President Joe Biden, speaking at LBJ Presidential Library in Austin, Texas, on Monday, laid out his proposal to rein in the U.S. Supreme Court, from term limits to the establishment of an enforceable code of ethics.
He also called on lawmakers to ratify a constitutional amendment limiting presidential immunity.
Biden said “extremism” on the court is undermining public confidence in the institution.
His plan has little chance of being approved by a divided Congress, and House Speaker Mike Johnson called it “dead on arrival.”
Still, Democrats hope it’ll help focus voters as they consider their choices in a tight election. The likely Democratic nominee, Vice President Kamala Harris, who has sought to frame her race against Republican ex-President Donald Trump as “a choice between freedom and chaos,” quickly endorsed the Biden proposal.
Republican Texas Sen. Ted Cruz, who is fighting to keep his seat from Democratic Rep. Colin Allred, appeared on Fox Business and said Biden and Harris are trying to burn the high court to the ground.
“Look, it’s terrible. This administration is the most radical administration we’ve ever seen. Joe Biden, Kamala Harris — they’ve decided they’re willing to try to destroy the Supreme Court, to undermine its legitimacy, to undermine the rule of law,” Cruz said.

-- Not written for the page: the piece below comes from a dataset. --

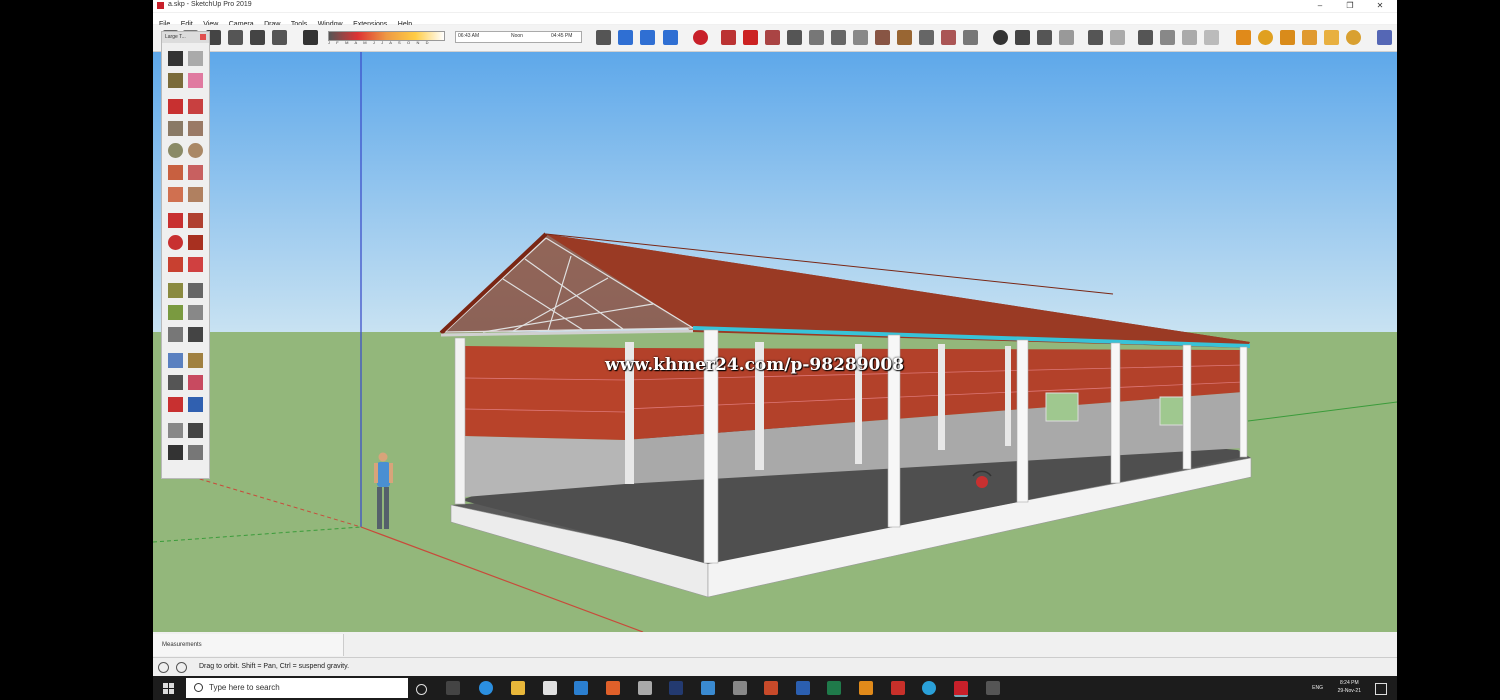 The height and width of the screenshot is (700, 1500). I want to click on language-indicator: ENG, so click(1318, 688).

Why? [Because] it’s the one branch of government they don’t control right now and they’re angry that [there are] justices willing to defend the Constitution, defend the Bill of Rights, defend free speech and religious liberty and the Second Amendment,” Cruz continued.
The White House is looking to tap into the growing outrage among Democrats about the court, which has a 6-3 conservative majority, issuing opinions that overturned landmark decisions on abortion rights and federal regulatory powers that stood for decades.
“So they’re willing to burn it to the ground. This is an assault on the protections of all of our constitutional rights. And the irony is, this is from the people that bang their chests and say they’re all about democracy. These are actions that indicate a contempt for democracy,” Cruz said.
Biden pointed to the 2013 high court decision that gutted the Voting Rights Act of 1965, the 2022 decision overturning Roe v. Wade and rolling back abortion rights, and a 2023 decision “eviscerating” affirmative action in college admission programs as three prime examples of what he saw as “outrageous” decisions that have shaken Americans’ faith in the high court.
Harris, in a statement, said the reforms being proposed are needed because “there is a clear crisis of confidence facing the Supreme Court.”